### Instructions for the task:
Can you duplicate the rows below word for word, from the line containing "You are a computer-use agent. The" through the final row, leaving out the pictures?

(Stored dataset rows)
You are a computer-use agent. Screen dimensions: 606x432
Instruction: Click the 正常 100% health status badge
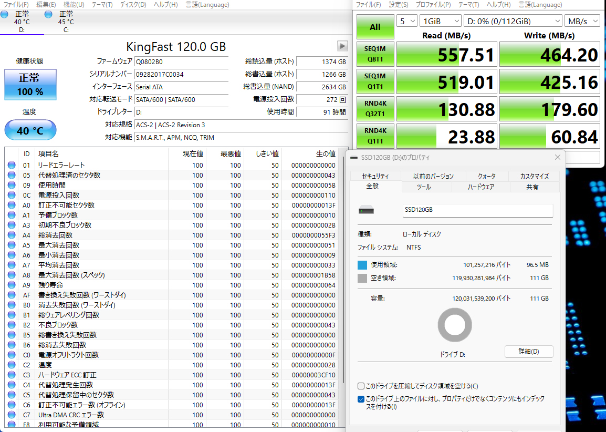point(30,84)
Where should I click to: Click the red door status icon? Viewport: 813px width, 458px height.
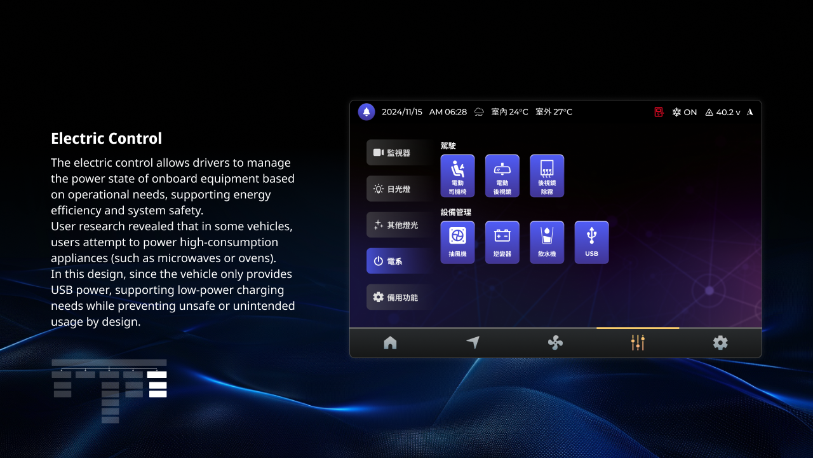click(659, 112)
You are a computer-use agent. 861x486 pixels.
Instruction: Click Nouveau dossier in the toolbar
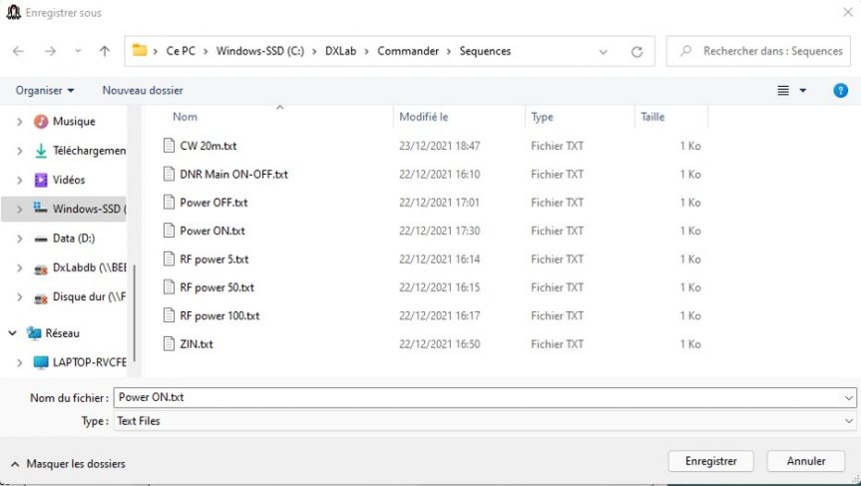(x=143, y=91)
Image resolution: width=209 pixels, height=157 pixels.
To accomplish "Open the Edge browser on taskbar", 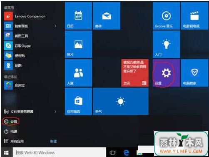I will [126, 153].
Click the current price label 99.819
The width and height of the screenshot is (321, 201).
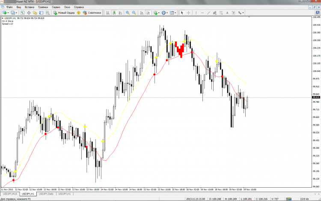click(316, 98)
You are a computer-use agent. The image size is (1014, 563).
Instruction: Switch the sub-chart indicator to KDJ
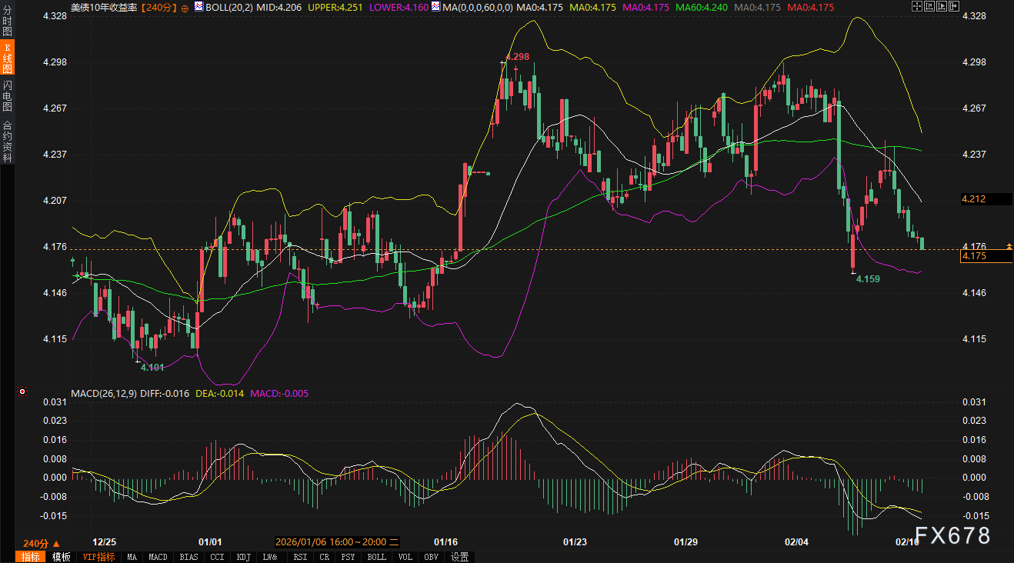[243, 557]
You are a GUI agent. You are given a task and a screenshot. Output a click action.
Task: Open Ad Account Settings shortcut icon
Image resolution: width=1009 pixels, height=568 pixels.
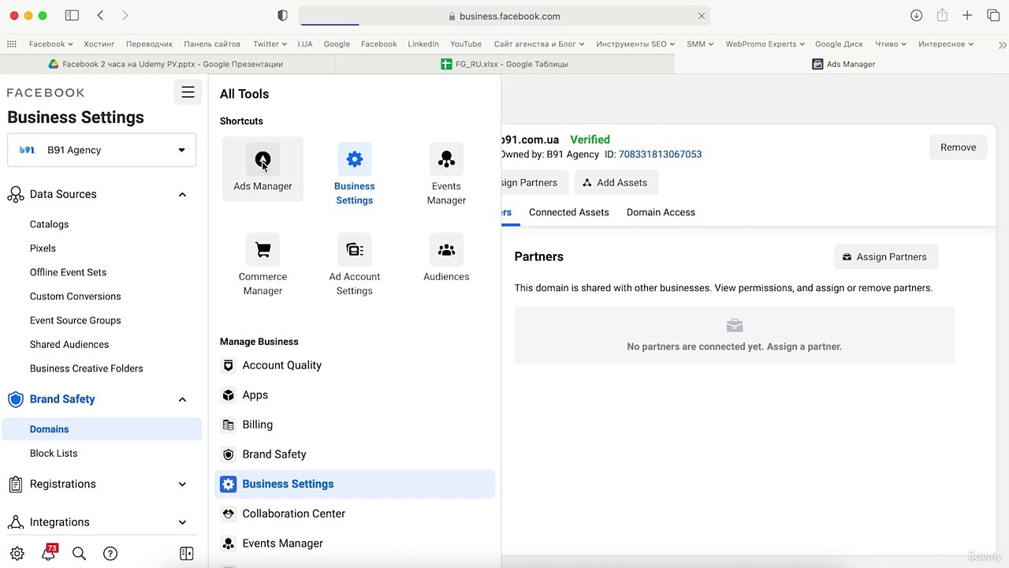point(354,250)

### Response to this exercise:
You are a computer-use agent. The image size is (1014, 563).
Instruction: Switch the sub-chart indicator to KDJ
[243, 557]
You are a GUI agent. You are given a task and a screenshot. Output a click action.
Task: Open Ad Account Settings shortcut icon
Image resolution: width=1009 pixels, height=568 pixels.
point(354,250)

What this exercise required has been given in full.